At a briefing for reporters in the town of Chipou, a Cambodian colonel had vowed to stop what had become an almost daily retreat by the Cambodian Army. He said his troops would clear a Viet Cong roadblock located just east of Chipou. The roadblock was a burned-out, abandoned car in the middle of the road.
So I approached a Cambodian paratroop captain and told him that we intended to watch his troops clear the roadblock. He responded that his troops weren’t moving up the road. They were pulling back.
Sensing danger and acting on his own, our driver immediately got into the Mercedes that we had rented for the day and drove some 50 to 100 yards up the road to fetch Dickerman, who stood next to a rice field taking pictures.
The driver shoved Dickerman, a heavy-set man weighing more than 200 pounds, into the Mercedes, spun the car around, and roared back to where I was located.
Two American photographers—one of them, Sean Flynn, son of the actor Errol Flynn—disappeared up the road near the Viet Cong roadblock that day. It turned out that they were hoping to see the war from the other side.
But they never came back alive. They were believed to have been killed by the Khmer Rouge, whom the Vietnamese Communists were backing at the time.
As far as I know, out of the six or seven fixers with whom I worked in Cambodia, only two survived, one of them by fleeing into a forest when he was about to be stabbed and then both of them by making their way to a refugee camp near the Thai border.
I myself got out of Phnom Penh a few weeks before the Khmer Rouge captured the city on April 17, 1975. I thought that the fall of Saigon would come soon and felt that I needed to cover that story.
It was not until May of 2010 during a reunion of war reporters and photographs in Phnom Penh that I discovered that two of my Cambodian colleagues had survived.
At first I was delighted to see my old driver and interpreter Kong Vorn, now more than 70 years old, and to hear about an organization that he had founded to build a school in Prey Veng, Cambodia’s poorest province.

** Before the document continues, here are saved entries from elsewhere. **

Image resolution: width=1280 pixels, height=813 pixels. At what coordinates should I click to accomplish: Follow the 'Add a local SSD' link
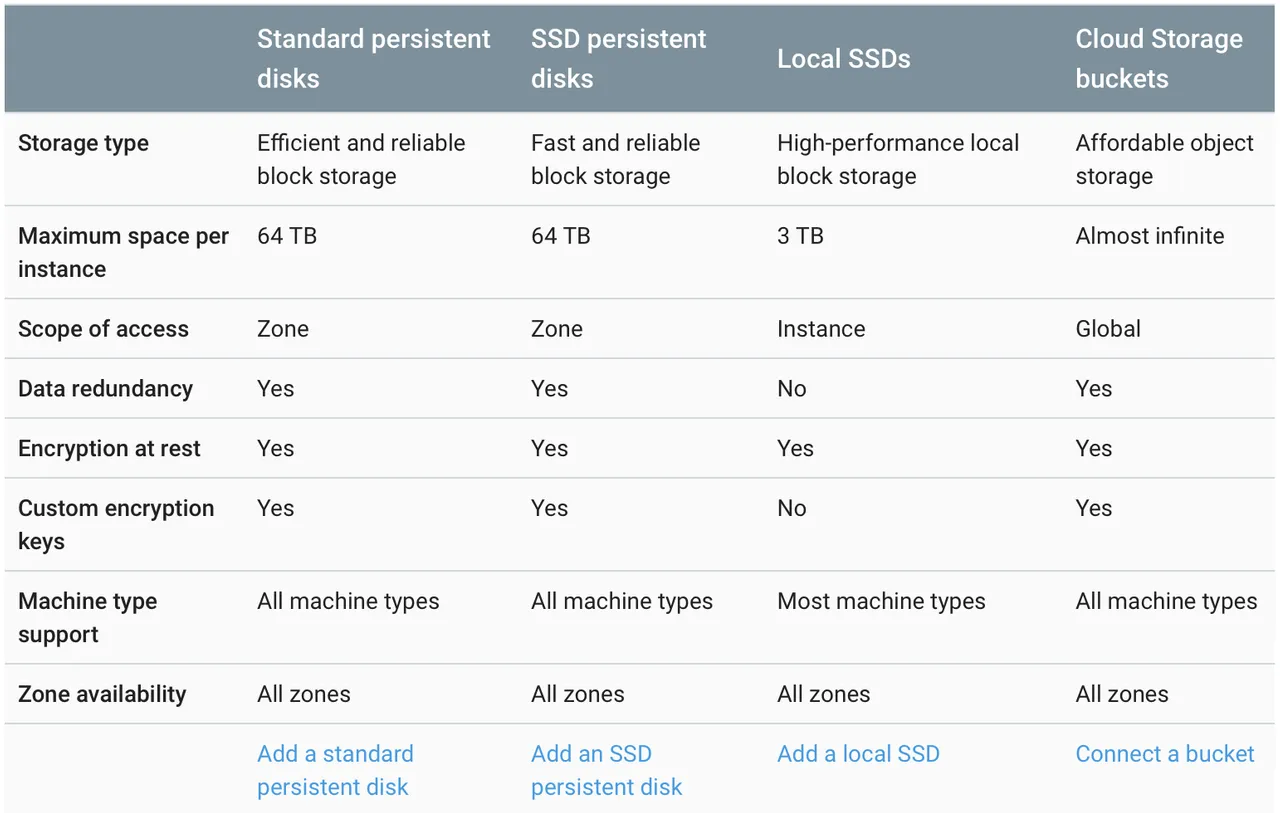tap(858, 754)
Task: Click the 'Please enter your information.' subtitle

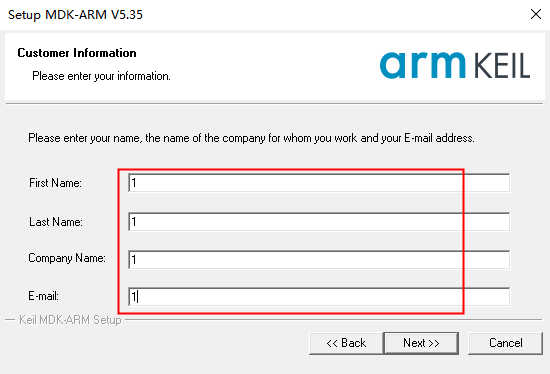Action: pos(101,76)
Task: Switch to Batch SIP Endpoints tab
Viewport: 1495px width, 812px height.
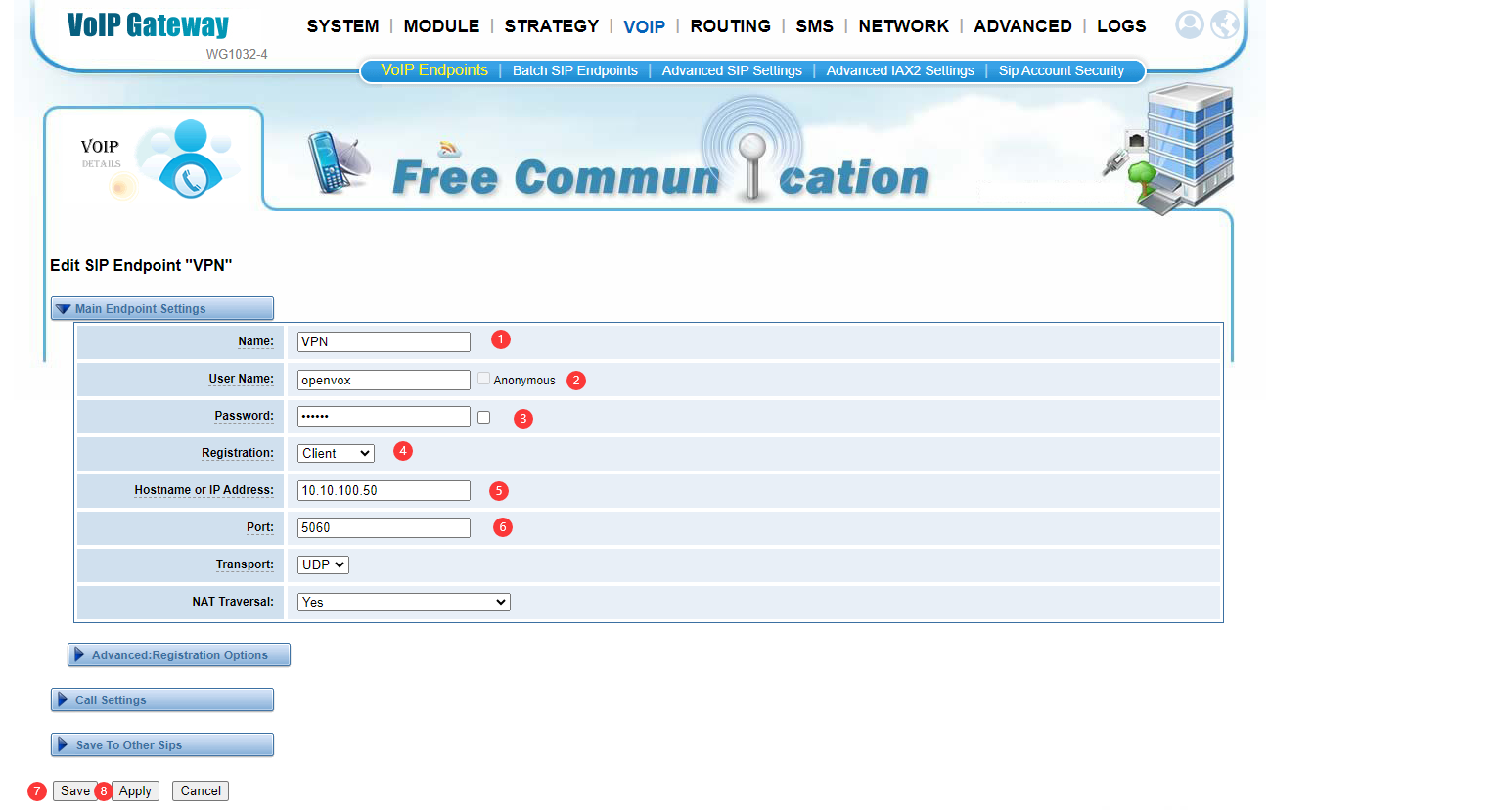Action: coord(575,70)
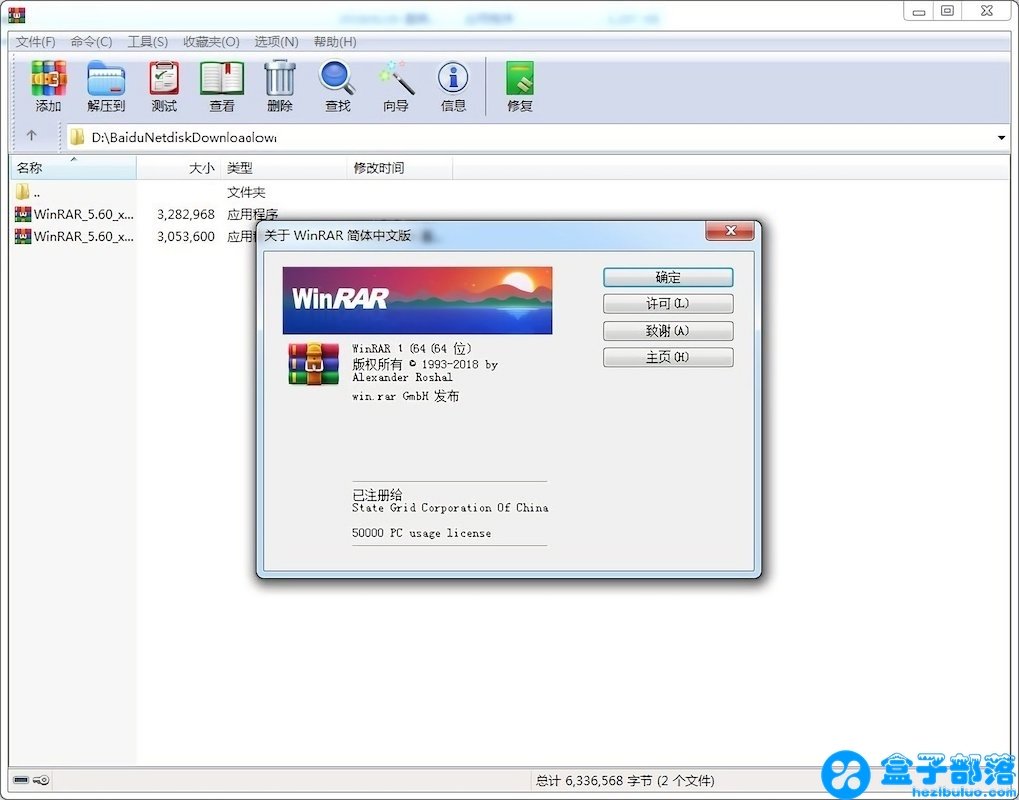Click the Repair (修复) toolbar icon
1019x800 pixels.
pyautogui.click(x=520, y=85)
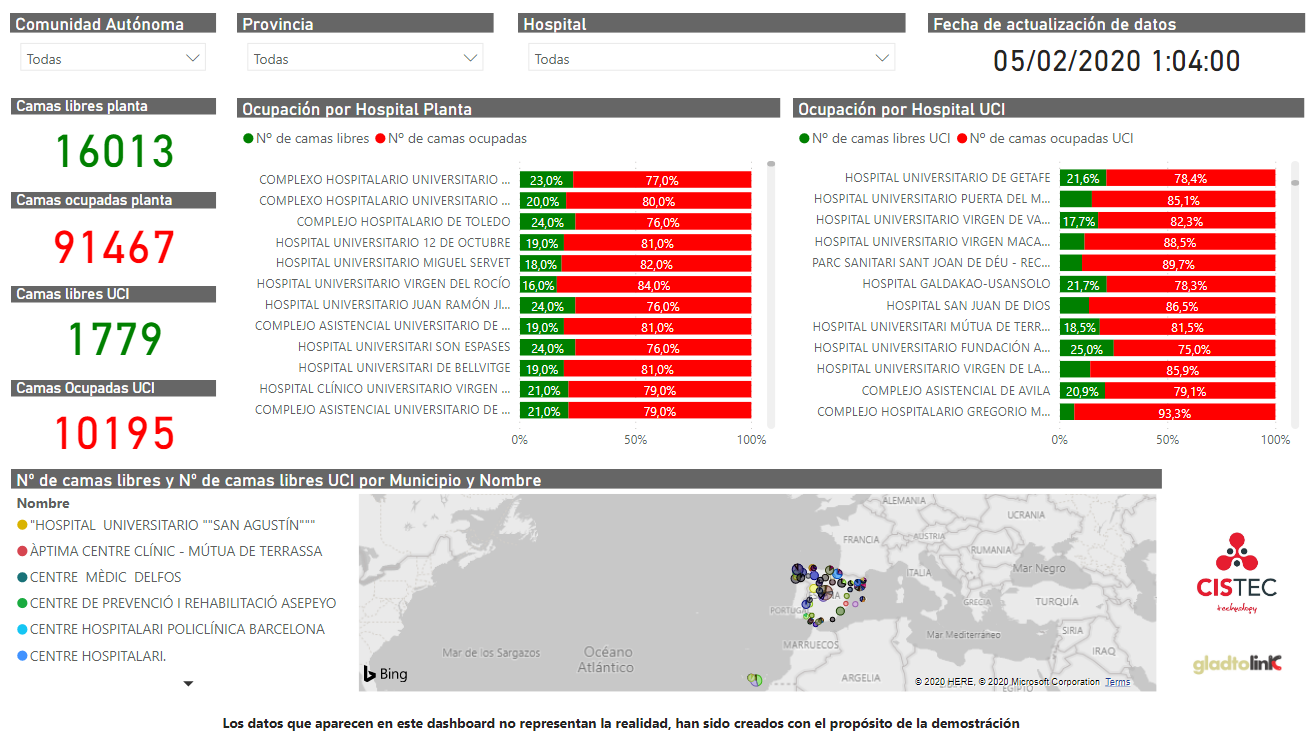Click the Bing logo on map
Viewport: 1310px width, 732px height.
386,674
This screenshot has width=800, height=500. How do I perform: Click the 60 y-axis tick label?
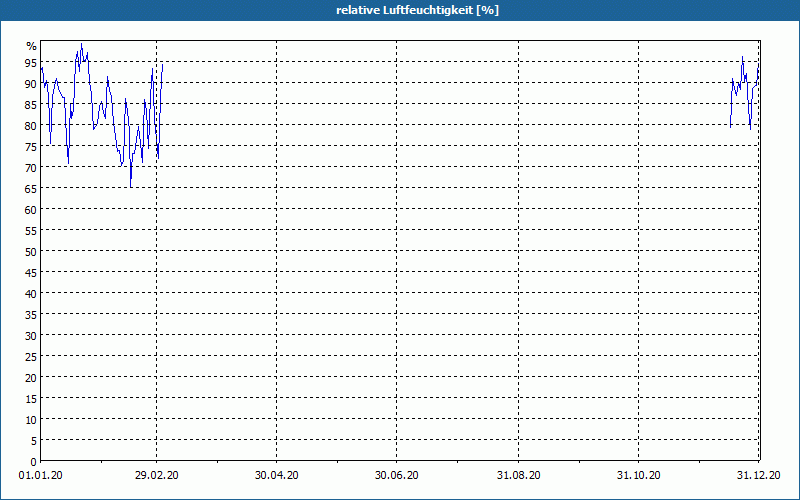coord(31,210)
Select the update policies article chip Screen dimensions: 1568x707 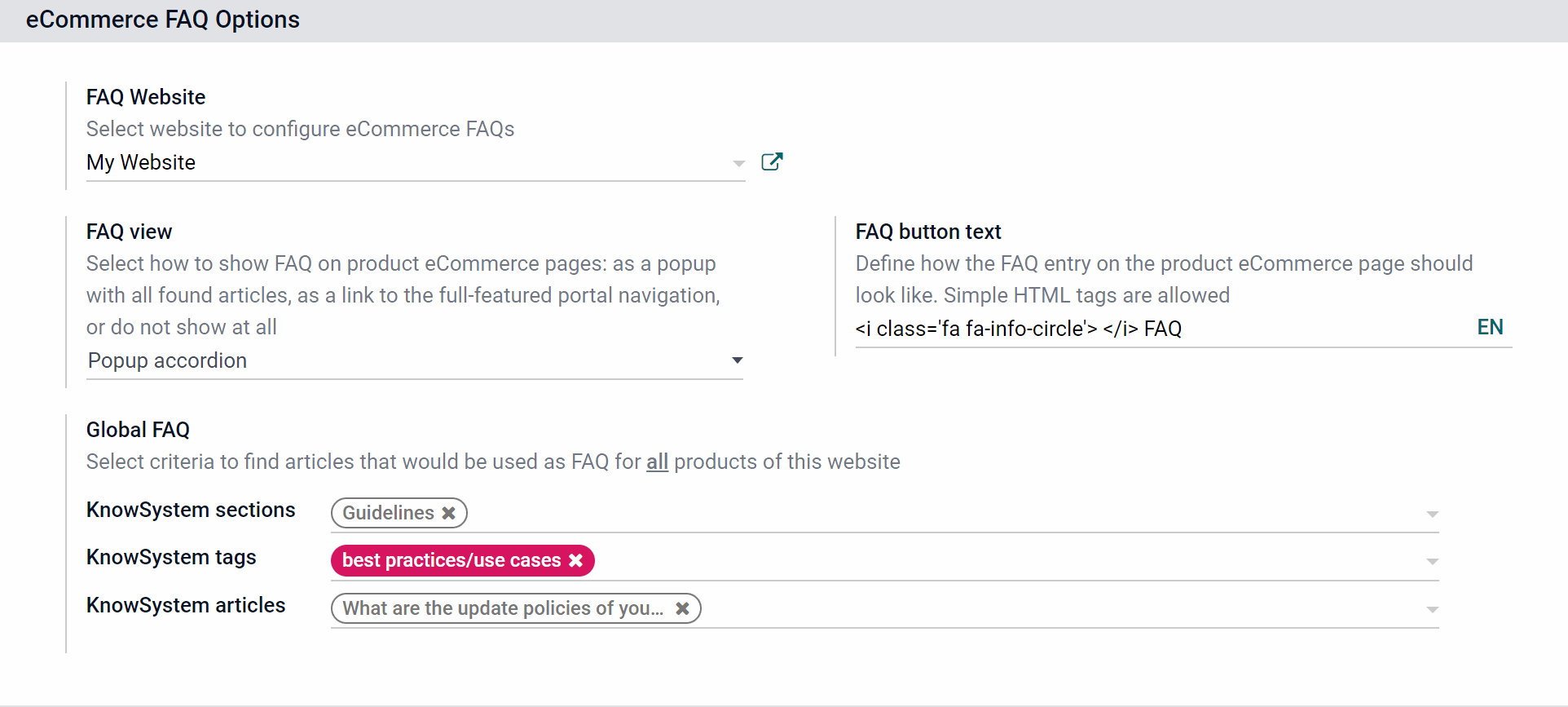pyautogui.click(x=503, y=608)
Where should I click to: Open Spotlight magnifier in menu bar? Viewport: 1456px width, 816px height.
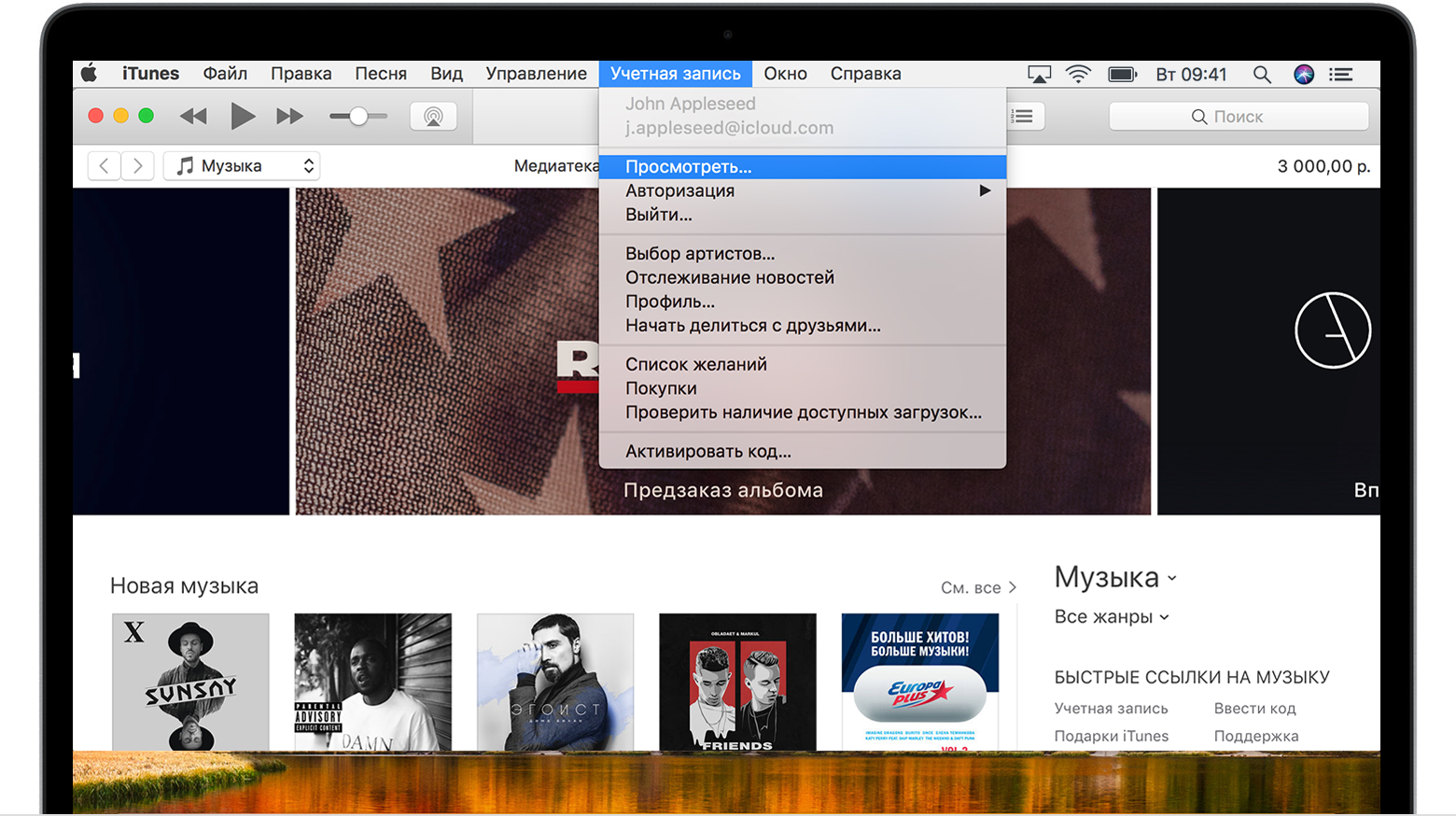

But my elation was quickly followed by feelings of guilt and shame. I had thought that there was no way that any of these “fixers” could have survived.
Once the Khmer Rouge regime fell and Cambodia opened up again, I never thought to look for my former Cambodian colleagues.
Sydney Schanberg himself once described feeling overwhelmed with guilt for having to leave behind his constant companion Dith Pran after he and other foreigners were evacuated from Phnom Penh.
In 2010, I placed an ad in Cambodia’s most widely read newspaper asking if anyone knew the whereabouts of one of my favorite fixers, the man who had gotten Woody Dickerman and myself out of trouble in the spring of 1975.
Not surprisingly, I got no response to that ad.
Shortly before the fall of Saigon came on April 29, 1975, I was able to arrange or help arrange for several South Vietnamese to get out of the country on U.S. Marine helicopters.
But I was unable to persuade my old interpreter and one of the best of the fixers whom I knew to leave. He was convinced that the Communists would do him no harm because he was relatively poor. He was wrong. He was interrogated and beaten up and finally had to flee a few years later by boat.
Shanberg set a high standard in dealing with Dith Pran. In 1979, once the Khmer Rouge were defeated through an invasion by Vietnam, Pran escaped from Cambodia into Thailand and quickly reunited with Schanberg. Schanberg then helped Pran to get a job as a photographer at The New York Times.
For a brief period in 1970 I had the privilege of working in wartime Cambodia with Dith Pran, but I was being paid by the story rather than getting a steady income and couldn’t provide him with the regular income that he needed to maintain himself and his family until the end of his days.
Schanberg did it right.
Dan Southerland, formerly RFA’s executive editor, is an RFA contributor.